## What to do
Please transcribe only the lines that run from the line bearing "The width and" to the end of the entries, keeping both end lines. Skip the pictures.

## Stored data entries

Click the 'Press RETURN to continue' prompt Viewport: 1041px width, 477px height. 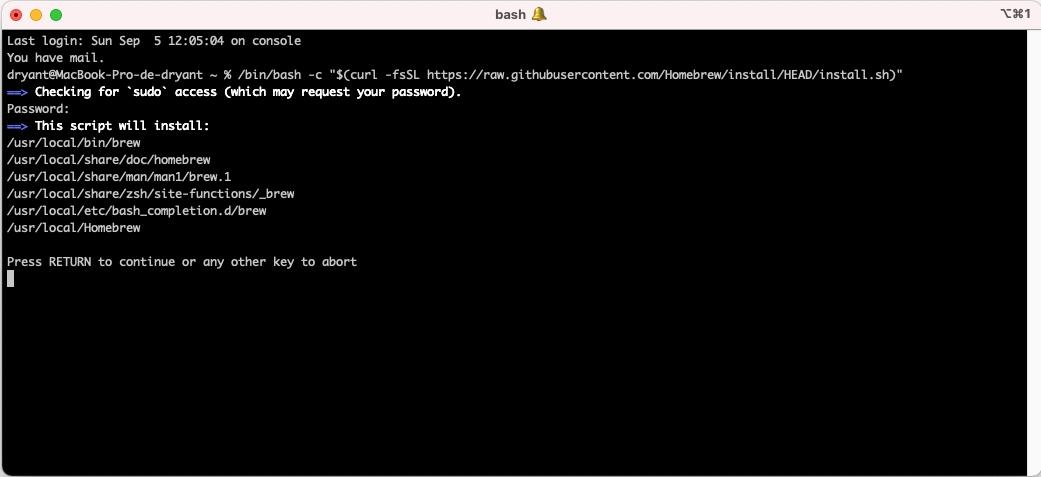[182, 262]
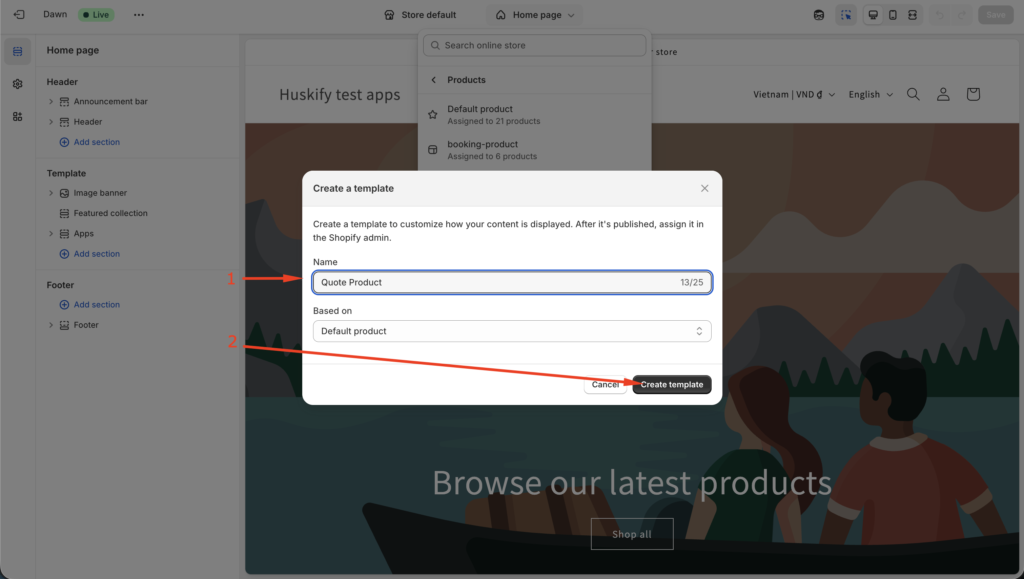Viewport: 1024px width, 579px height.
Task: Open the App embeds sidebar icon
Action: (17, 117)
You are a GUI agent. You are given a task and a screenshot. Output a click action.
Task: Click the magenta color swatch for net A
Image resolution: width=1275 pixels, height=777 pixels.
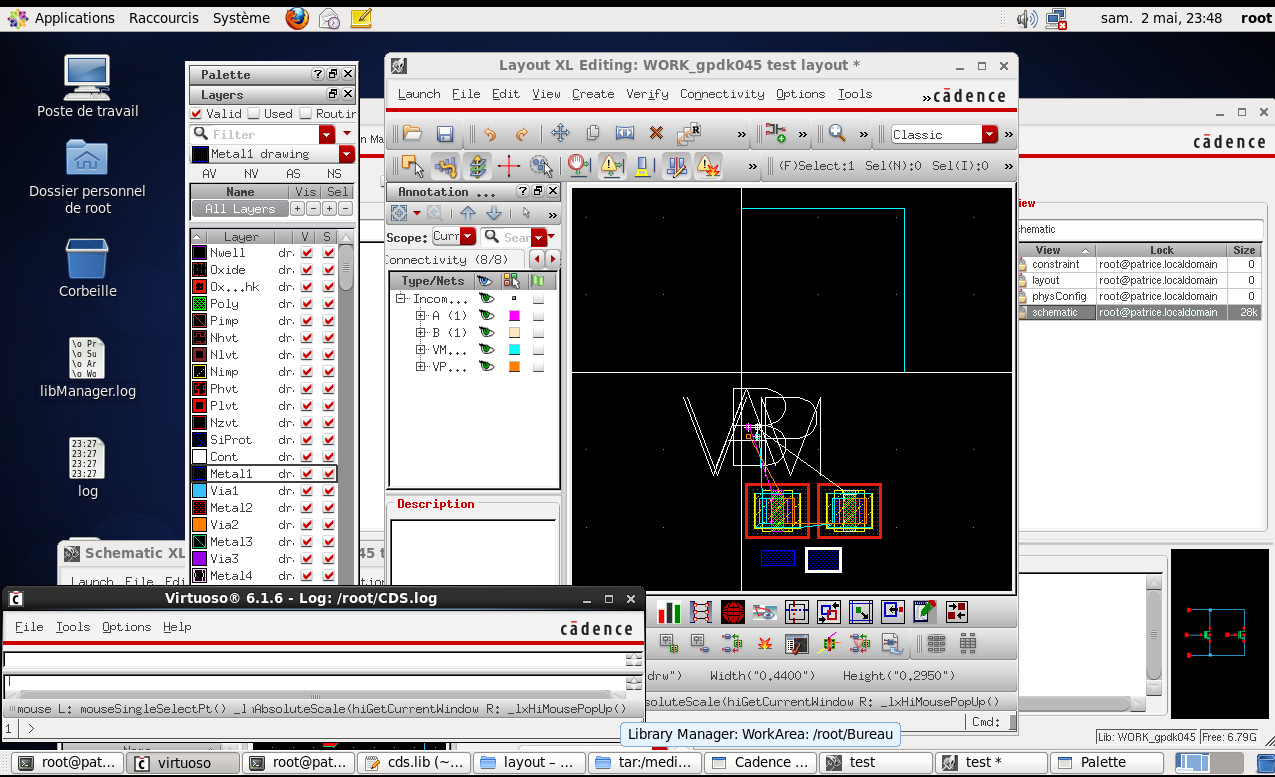pos(514,316)
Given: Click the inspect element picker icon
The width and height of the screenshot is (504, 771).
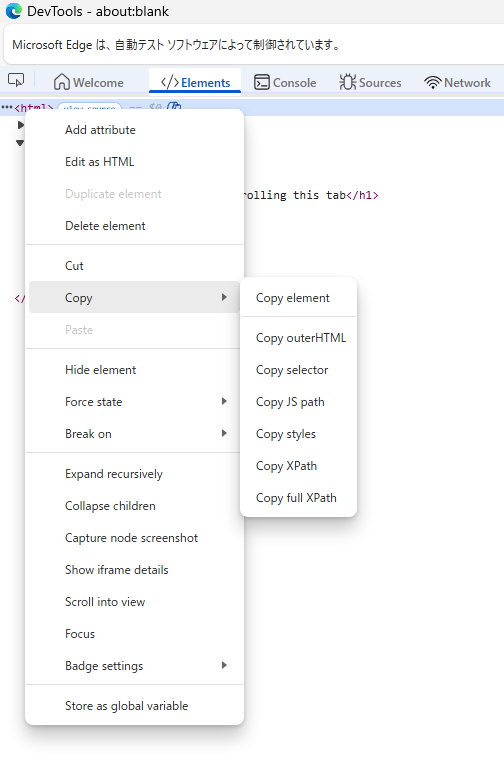Looking at the screenshot, I should [x=16, y=80].
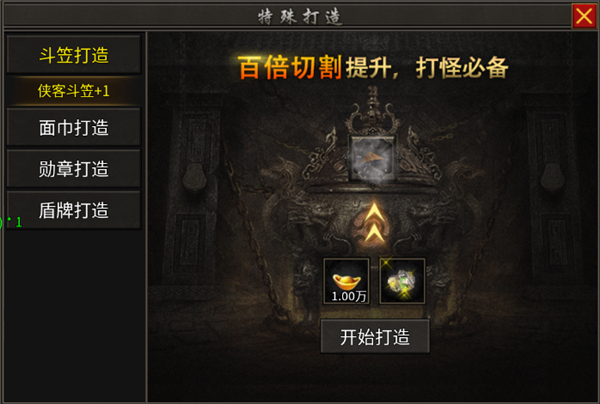Close the 特殊打造 window with red X
The image size is (600, 404).
coord(584,16)
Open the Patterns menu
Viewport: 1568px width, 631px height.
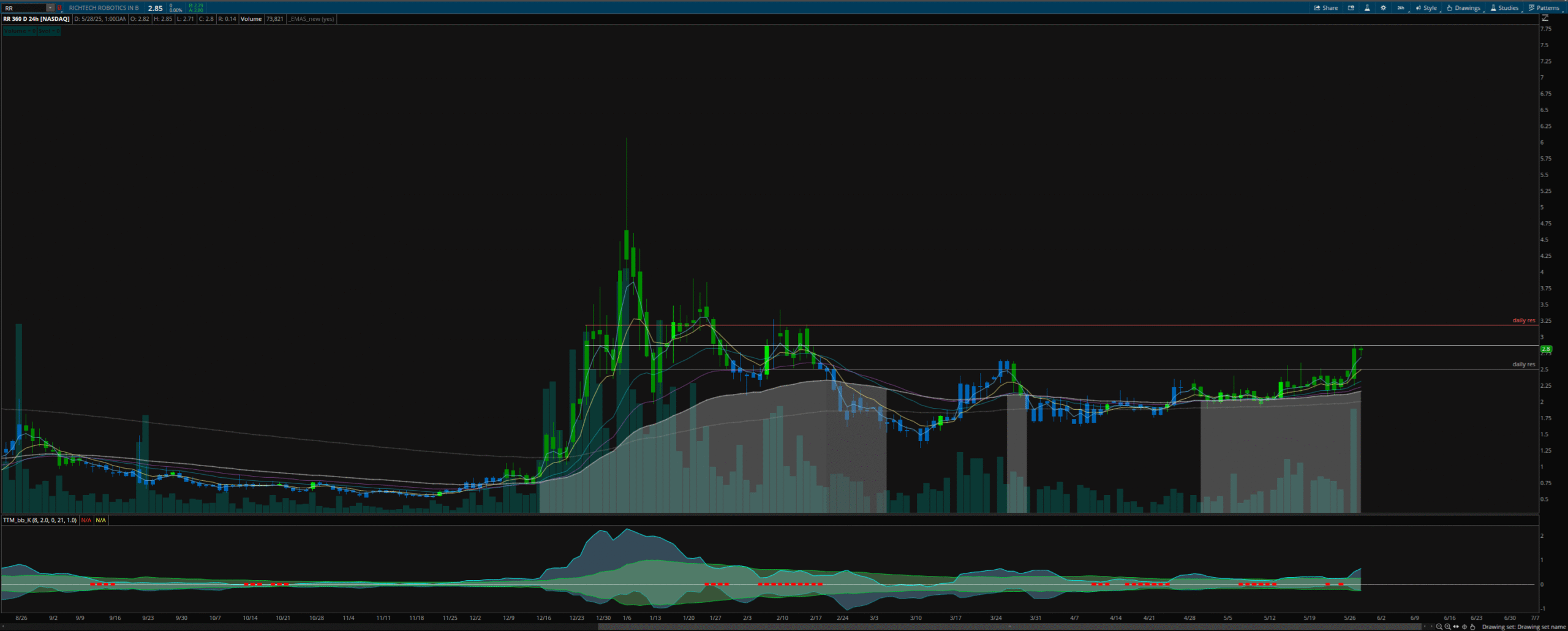pos(1544,8)
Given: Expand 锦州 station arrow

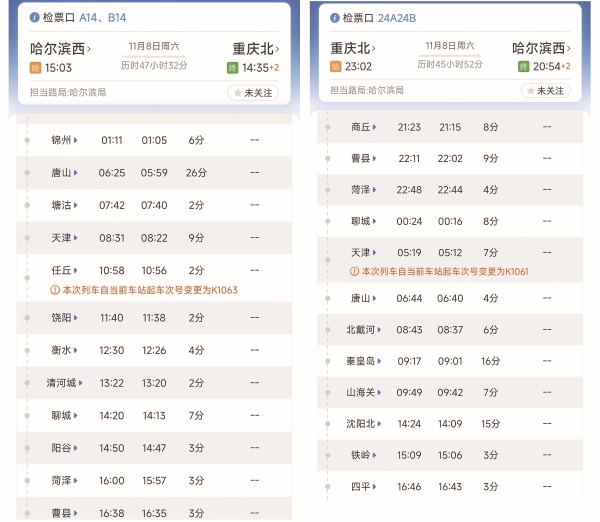Looking at the screenshot, I should [76, 140].
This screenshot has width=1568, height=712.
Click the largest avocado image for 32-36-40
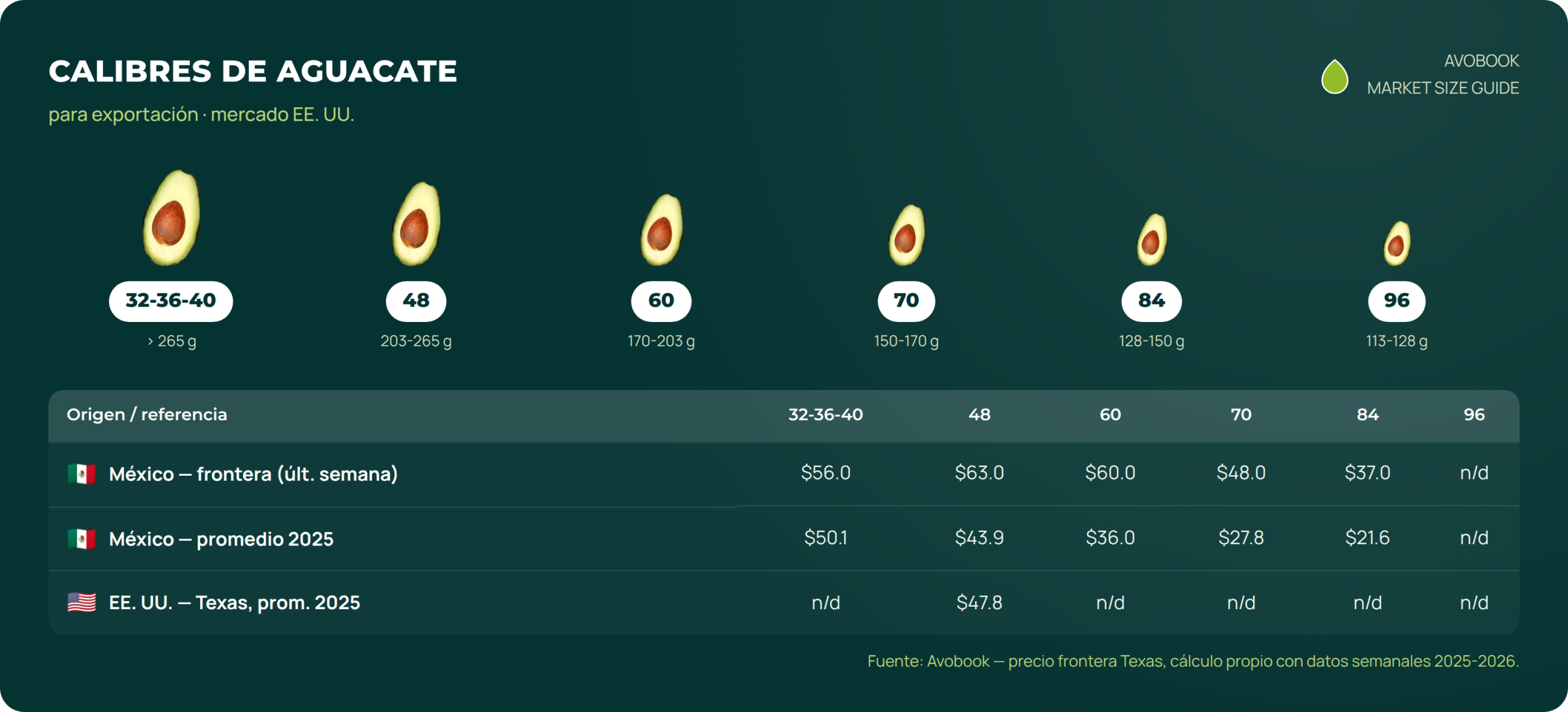coord(171,218)
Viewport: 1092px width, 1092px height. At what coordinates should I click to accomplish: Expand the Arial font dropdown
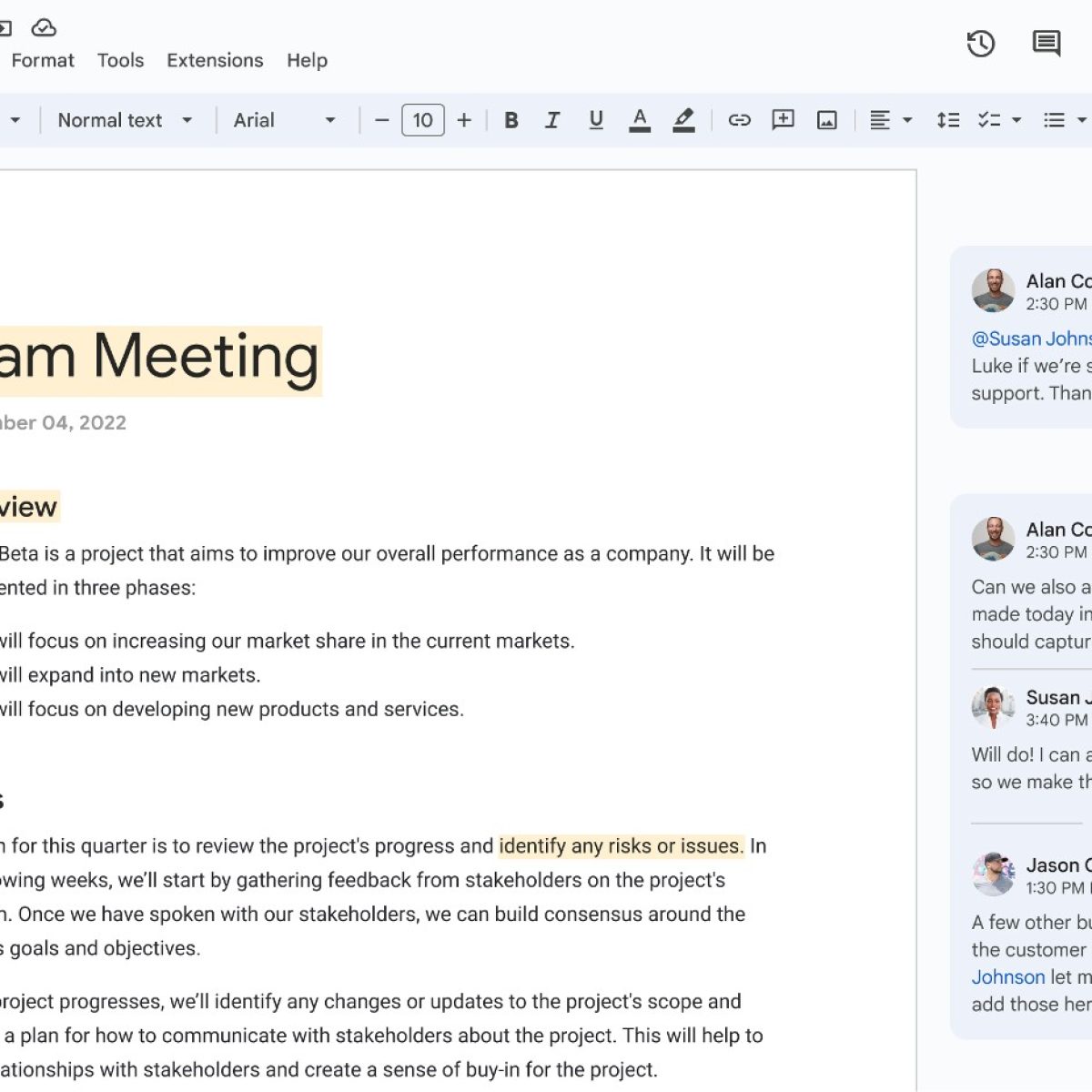(x=284, y=120)
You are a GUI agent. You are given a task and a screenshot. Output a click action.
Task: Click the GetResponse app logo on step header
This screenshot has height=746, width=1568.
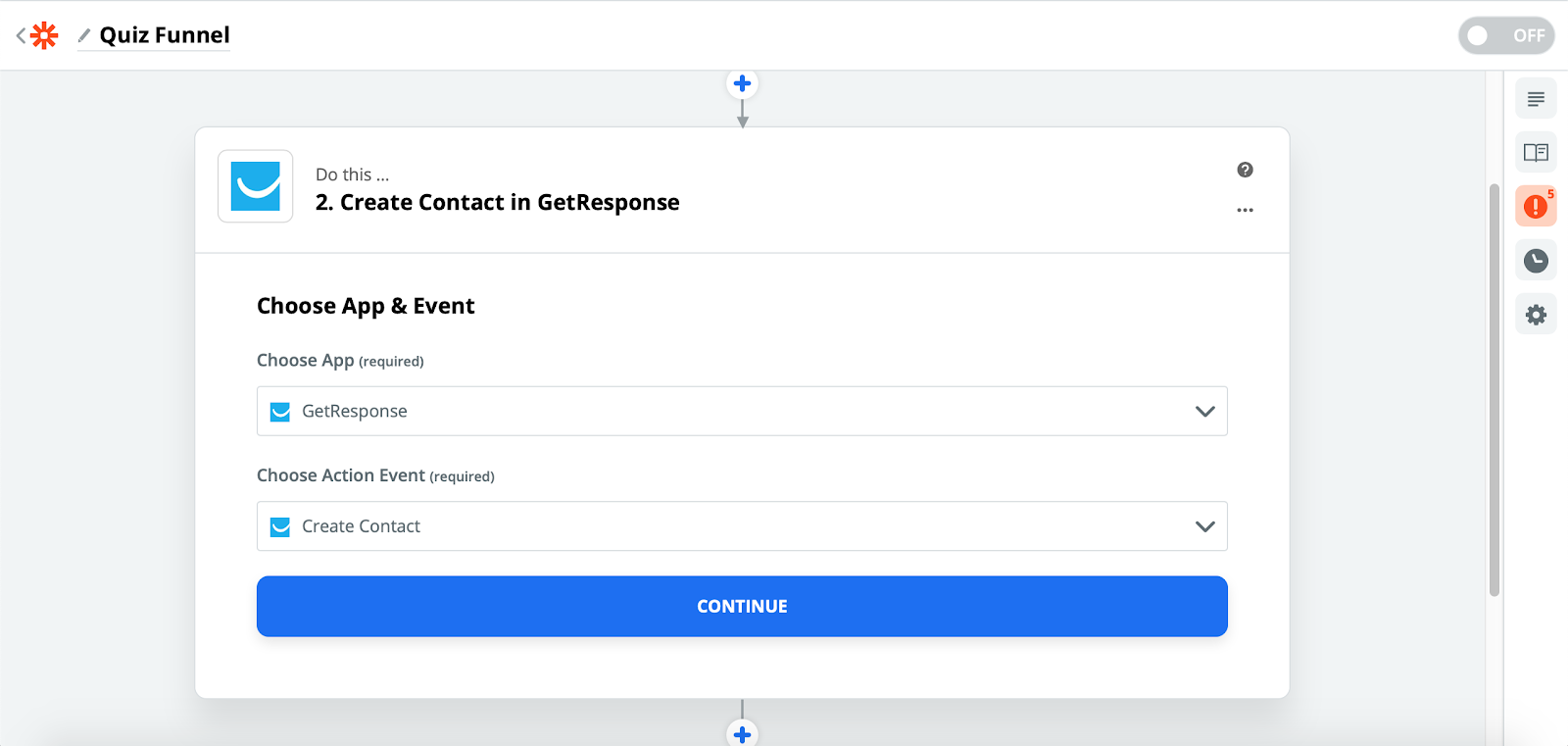256,186
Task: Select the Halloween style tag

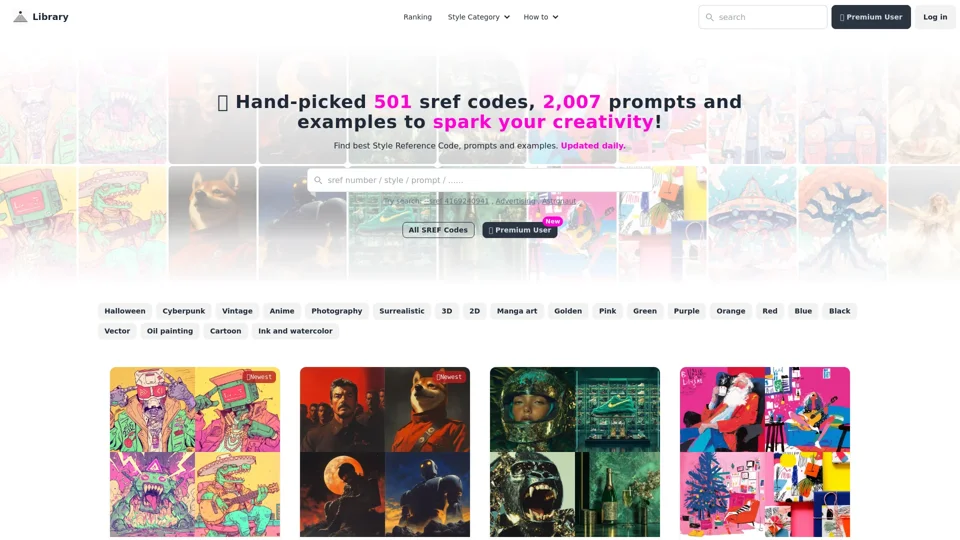Action: click(x=125, y=311)
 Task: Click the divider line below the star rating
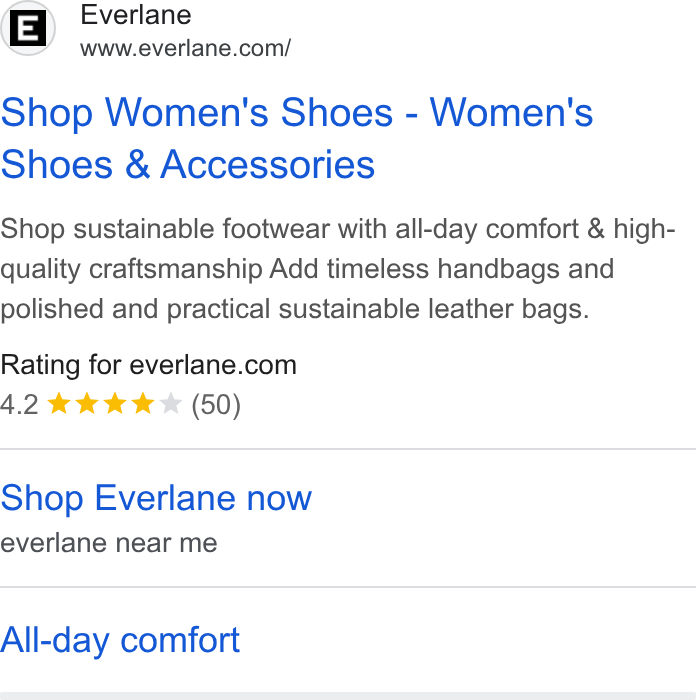(348, 449)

## Problem solution
The width and height of the screenshot is (504, 771).
Looking at the screenshot, I should [x=16, y=80].
Close the 特殊打造 window with red X
The image size is (600, 404).
coord(584,16)
Open the Patterns menu
Viewport: 1568px width, 631px height.
pos(1544,8)
Given: Expand 锦州 station arrow

Looking at the screenshot, I should [76, 140].
This screenshot has width=1568, height=712.
Click the largest avocado image for 32-36-40
coord(171,218)
Viewport: 1092px width, 1092px height. At what coordinates should I click to accomplish: Expand the Arial font dropdown
(x=284, y=120)
You are a GUI agent. You are given a task and a screenshot. Output a click action.
Task: Click the GetResponse app logo on step header
This screenshot has height=746, width=1568.
256,186
Task: Select the Halloween style tag

Action: click(x=125, y=311)
 Task: Click the divider line below the star rating
(348, 449)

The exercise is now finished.